Anyone honest enough to admit our puzzling and debilitating national obsession with the superficial and intellectually vapid electronic media should also appreciate what Bloom has to say about the qualities of mind at risk in a culture so singularly devoted to the superficial, flashy and insubstantial products emanating from every social orifice; television, movies, radio, video games. He argues quite persuasively that such devotion to the superficial products of a shallow and diversion-oriented public is precisely what is dumbing-down our society.

The obvious cure, for Bloom, is to institute a cultural program of reading, which he feels leads to a great deal more introspection and independent thought. Of course, those of us who are peripatetic readers understand how profoundly the qualities of one's individual consciousness are affected by the kinds of quiet and personal attention one pays to what is going on in the printed pages we are so drawn to. Yet we also understand how difficult it is to explain to non-readers just how much exposure to the panorama of intellectual, literary, and cultural ideas and conventions affects the way a reader perceives, interprets, and interacts with the world outside his or her doors.

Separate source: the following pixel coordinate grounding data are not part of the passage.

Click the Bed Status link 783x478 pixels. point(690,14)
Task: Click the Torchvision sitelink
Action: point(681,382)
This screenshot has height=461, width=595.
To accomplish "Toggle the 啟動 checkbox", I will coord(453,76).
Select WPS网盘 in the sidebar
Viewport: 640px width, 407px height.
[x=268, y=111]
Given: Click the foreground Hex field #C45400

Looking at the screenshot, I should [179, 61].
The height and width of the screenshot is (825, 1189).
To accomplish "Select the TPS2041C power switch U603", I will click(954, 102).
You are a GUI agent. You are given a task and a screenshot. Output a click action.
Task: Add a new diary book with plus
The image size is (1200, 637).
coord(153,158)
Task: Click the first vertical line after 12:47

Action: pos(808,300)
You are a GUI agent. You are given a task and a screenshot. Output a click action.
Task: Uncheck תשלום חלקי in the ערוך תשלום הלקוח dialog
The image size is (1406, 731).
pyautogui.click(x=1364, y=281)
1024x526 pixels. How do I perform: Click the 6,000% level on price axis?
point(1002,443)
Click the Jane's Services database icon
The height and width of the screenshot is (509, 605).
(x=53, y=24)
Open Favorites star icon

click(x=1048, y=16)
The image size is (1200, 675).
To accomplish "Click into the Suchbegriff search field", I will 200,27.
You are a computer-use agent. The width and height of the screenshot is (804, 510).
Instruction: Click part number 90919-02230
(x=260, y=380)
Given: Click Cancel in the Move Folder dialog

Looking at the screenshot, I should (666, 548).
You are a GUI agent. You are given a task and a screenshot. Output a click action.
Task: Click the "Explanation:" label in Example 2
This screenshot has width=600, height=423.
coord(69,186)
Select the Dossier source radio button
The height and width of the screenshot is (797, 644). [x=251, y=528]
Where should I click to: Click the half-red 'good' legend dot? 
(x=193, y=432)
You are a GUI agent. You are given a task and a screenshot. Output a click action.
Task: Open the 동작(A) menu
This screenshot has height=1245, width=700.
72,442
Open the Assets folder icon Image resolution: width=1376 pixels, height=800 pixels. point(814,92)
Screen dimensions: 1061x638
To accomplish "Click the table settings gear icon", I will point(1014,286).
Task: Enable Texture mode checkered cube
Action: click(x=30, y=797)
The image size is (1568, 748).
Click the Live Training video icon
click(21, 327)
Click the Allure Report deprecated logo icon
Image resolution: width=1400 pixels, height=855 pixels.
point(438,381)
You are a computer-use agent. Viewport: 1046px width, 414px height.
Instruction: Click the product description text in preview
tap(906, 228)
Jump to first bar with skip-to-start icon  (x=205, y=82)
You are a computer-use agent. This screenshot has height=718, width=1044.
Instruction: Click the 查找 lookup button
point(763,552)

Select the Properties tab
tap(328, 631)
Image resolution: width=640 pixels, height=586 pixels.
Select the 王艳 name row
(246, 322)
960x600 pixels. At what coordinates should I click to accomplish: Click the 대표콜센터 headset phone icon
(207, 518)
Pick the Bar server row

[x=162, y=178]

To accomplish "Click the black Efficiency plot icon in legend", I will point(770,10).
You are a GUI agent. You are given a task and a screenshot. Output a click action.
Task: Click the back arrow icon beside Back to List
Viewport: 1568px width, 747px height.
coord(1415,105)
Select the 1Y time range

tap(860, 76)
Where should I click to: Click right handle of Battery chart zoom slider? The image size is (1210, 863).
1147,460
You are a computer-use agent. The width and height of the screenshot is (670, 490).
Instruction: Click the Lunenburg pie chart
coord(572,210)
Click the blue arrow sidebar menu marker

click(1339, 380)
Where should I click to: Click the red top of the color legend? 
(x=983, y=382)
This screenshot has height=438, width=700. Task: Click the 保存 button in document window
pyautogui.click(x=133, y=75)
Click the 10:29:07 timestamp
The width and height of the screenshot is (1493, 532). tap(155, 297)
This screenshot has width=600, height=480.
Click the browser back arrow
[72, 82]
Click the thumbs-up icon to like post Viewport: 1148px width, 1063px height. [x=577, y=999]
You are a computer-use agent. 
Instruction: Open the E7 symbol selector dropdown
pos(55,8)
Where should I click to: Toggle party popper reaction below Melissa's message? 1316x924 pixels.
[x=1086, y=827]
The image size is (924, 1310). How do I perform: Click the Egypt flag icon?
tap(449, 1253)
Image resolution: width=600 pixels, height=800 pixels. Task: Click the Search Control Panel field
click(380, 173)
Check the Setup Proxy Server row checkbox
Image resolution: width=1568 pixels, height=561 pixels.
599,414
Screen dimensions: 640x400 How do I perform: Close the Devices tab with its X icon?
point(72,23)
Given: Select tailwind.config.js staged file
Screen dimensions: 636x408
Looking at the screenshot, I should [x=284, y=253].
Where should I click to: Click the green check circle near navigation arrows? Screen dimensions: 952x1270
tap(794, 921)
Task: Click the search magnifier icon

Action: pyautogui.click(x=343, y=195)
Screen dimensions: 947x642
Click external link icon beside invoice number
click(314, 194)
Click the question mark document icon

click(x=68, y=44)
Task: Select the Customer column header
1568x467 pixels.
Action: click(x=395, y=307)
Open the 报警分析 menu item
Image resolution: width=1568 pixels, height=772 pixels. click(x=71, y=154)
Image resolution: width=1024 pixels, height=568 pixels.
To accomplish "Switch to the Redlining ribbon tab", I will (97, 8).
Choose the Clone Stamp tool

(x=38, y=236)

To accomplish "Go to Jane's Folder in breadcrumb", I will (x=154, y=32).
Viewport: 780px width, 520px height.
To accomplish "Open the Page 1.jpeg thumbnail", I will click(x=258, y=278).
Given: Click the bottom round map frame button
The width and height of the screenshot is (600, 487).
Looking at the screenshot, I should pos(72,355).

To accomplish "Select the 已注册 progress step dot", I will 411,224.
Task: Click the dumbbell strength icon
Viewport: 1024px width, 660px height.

For Bloom, reading represents the single best hope we have to wrest the culture away from the intellectually deadening world of ignorance, blind conformity and indifferent willingness to accept facile and anti-democratic ideas that equate citizenship with nominal participation through voting, or success with material acquisition, or social & cultural contribution with personal career progress. This is a thoughtful, sometimes wry, & consistently surprising book, one that each of us can benefit from reading. I recommend it to anyone as concerned as I am with the all too apparent "dumbing-down" of America.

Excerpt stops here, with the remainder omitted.